University Reference year Total Revenues Revenues from Industry and Private Foundations %priv/tot
MIT 2014 3884 MUSD 194 MUSD 5.0
MIT (no Lincoln Lab) 2014 3055.3 MUSD 194 MUSD 6.3
University of California Berkeley 2014 2624.3 MUSD 188.3 MUSD 7.2
Purdue University 2014 2290 MUSD 94.6 MUSD 4.1
Univ. Cambridge UK 2014 962.4 MGBP 140 MGBP 14.5
LMU Munich (no hospital) 2014 579.2 MEUR 26.7 MEUR 4.6
TU Munich 2014 1258 MEUR 86.3 MEUR 6.9
TU Munich (no hospital) 2014 718 MEUR 80.12 MEUR 11.2
Univ. Pisa 2013 330 MEUR 9.05 MEUR 2.7
Scuola Superiore S. Anna Pisa 2014 64.7 MEUR 4.31 MEUR 6.7
Politecnico di Milano 2014 423.3 MEUR 65 MEUR 15.4
Univ. Bologna 2014 750 MEUR 29.8 MEUR 4.0

 

 

Alcune note per una visione ambiziosa e realistica dell’Università di Pisa

L’avvicinarsi delle elezioni del nuovo Rettore è un’occasione per riflettere e discutere su come vogliamo che evolva la nostra Università. In questo spirito, le sintetiche note che seguono sono un inizio di riflessione, nella consapevolezza che ciascun punto richiederebbe un trattamento più approfondito e una discussione separata.

È vero che le decisioni e le relative attuazioni dipendono da molti fattori esterni e dal consenso nei processi democratici interni. Non di meno, è importante che ci sia una visione chiara, condivisa e realistica della direzione in cui condurre l’Università, in modo da comporre in modo coerente le forze interne e le occasioni propizie provenienti dall’esterno. Credo che il nuovo Rettore debba essere eletto per la nostra fiducia nella sua visione e nel suo impegno a realizzarla.

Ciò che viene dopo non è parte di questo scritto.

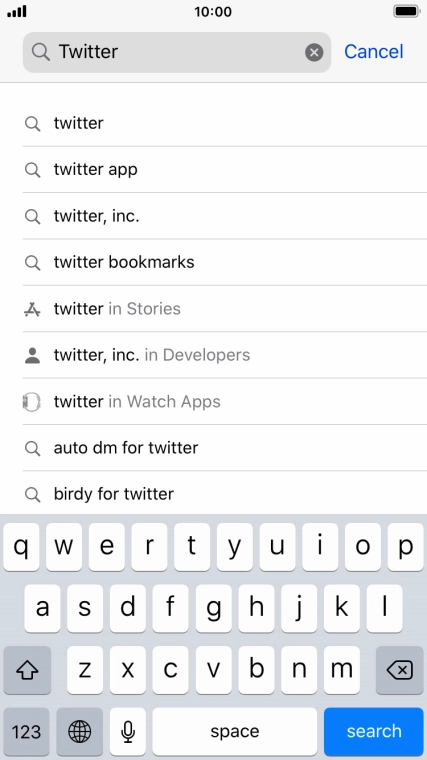Image resolution: width=427 pixels, height=760 pixels.
Task: Clear the search field text
Action: (x=314, y=52)
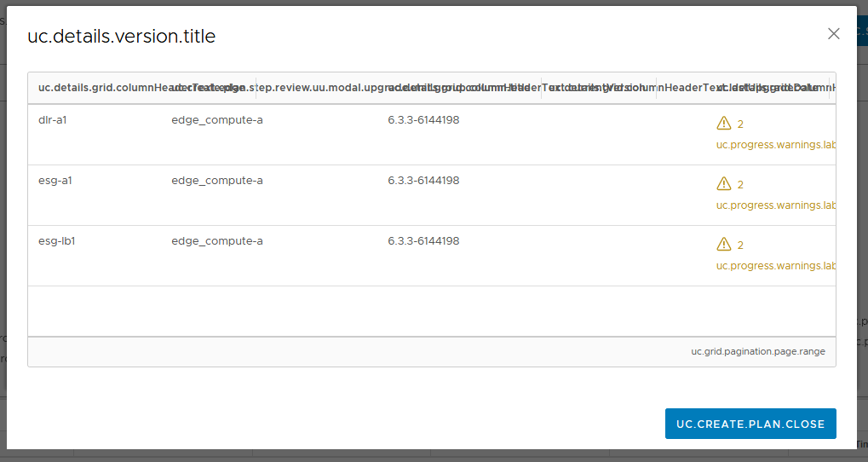Click the warning triangle icon for esg-lb1
Viewport: 868px width, 462px height.
coord(724,245)
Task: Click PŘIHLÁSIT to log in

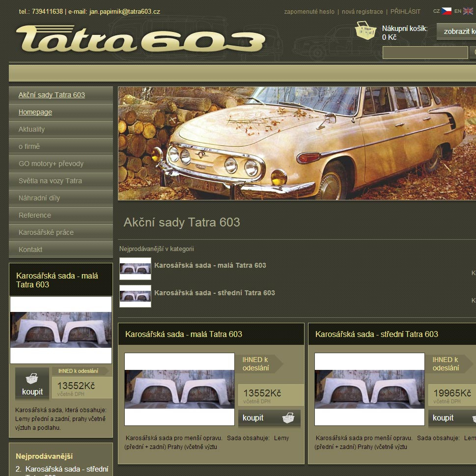Action: [405, 12]
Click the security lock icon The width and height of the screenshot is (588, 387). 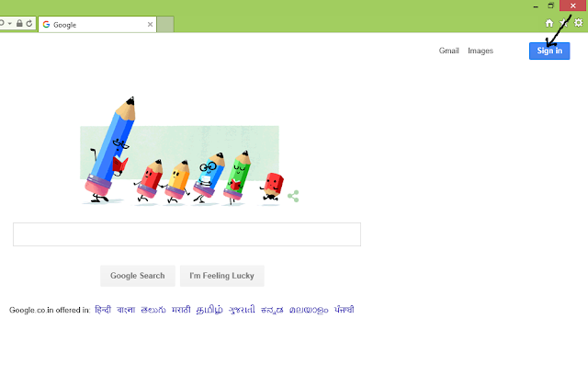[19, 23]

A mio parere, una nuova visione per l’Università di Pisa deve tenere conto di alcuni dati di fatto che si sono manifestati con chiarezza negli ultimi anni:

  • A livello nazionale, non è realistico che ci sia un aumento cospicuo delle risorse destinate al sistema universitario, data la situazione della finanza pubblica.
  • A livello internazionale, il sistema universitario sta diventando sempre più globale. La mobilità degli studenti e dei lavoratori della conoscenza è aumentata, i percorsi educativi in nazioni diverse sono ormai confrontabili. L’attenzione della politica e dell’opinione pubblica in tutti i paesi alle classifiche internazionali delle università è un effetto di questo processo.
  • Il prestigio di un Ateneo non si basa più solo sulla formazione della classe dirigente (un tempo), o sulla formazione dei lavoratori della conoscenza (più recentemente), ma sempre più sull’impatto dell’Università sulla vita sociale, economica e culturale della nazione. Il prestigio è prezioso, perché favorisce l’acquisizione di risorse da finanziatori pubblici e privati, con cui accrescere ancora impatto e prestigio. Su questo ciclo virtuoso si basa la forza delle migliori università del mondo.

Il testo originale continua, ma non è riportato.